Each record below needs to be reproduced precisely, though not its pictures.

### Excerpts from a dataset
=== Section Start ===
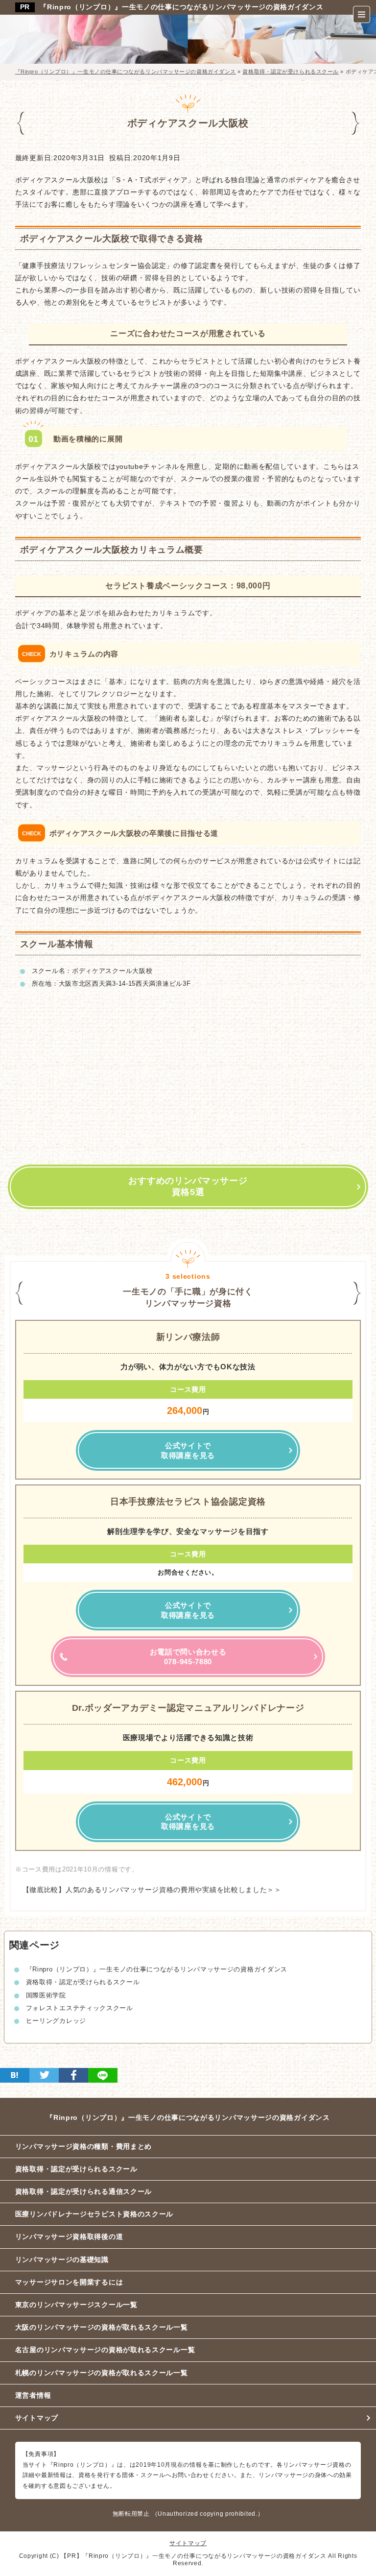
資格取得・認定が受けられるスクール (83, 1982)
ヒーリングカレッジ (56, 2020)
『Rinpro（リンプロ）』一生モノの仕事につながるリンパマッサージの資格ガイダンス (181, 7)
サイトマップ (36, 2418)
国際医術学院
=== Section End ===
### The answer
資格取得・認定が受けられるスクール (83, 1982)
ヒーリングカレッジ (56, 2020)
『Rinpro（リンプロ）』一生モノの仕事につながるリンパマッサージの資格ガイダンス (181, 7)
サイトマップ (36, 2418)
国際医術学院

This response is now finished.